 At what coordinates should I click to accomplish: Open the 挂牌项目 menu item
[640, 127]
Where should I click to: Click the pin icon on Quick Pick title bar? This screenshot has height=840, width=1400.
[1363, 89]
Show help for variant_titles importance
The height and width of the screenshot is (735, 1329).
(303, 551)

◇ ◇ ◇ ◇

**EXERCISE BRIEF:**
Repeat the material word for word, in full.

**RESPONSE AREA:**
 At what coordinates should I click to accomplish: Open the 挂牌项目 menu item
[640, 127]
Where should I click to: Click the pin icon on Quick Pick title bar? This screenshot has height=840, width=1400.
[1363, 89]
Show help for variant_titles importance
The height and width of the screenshot is (735, 1329).
(303, 551)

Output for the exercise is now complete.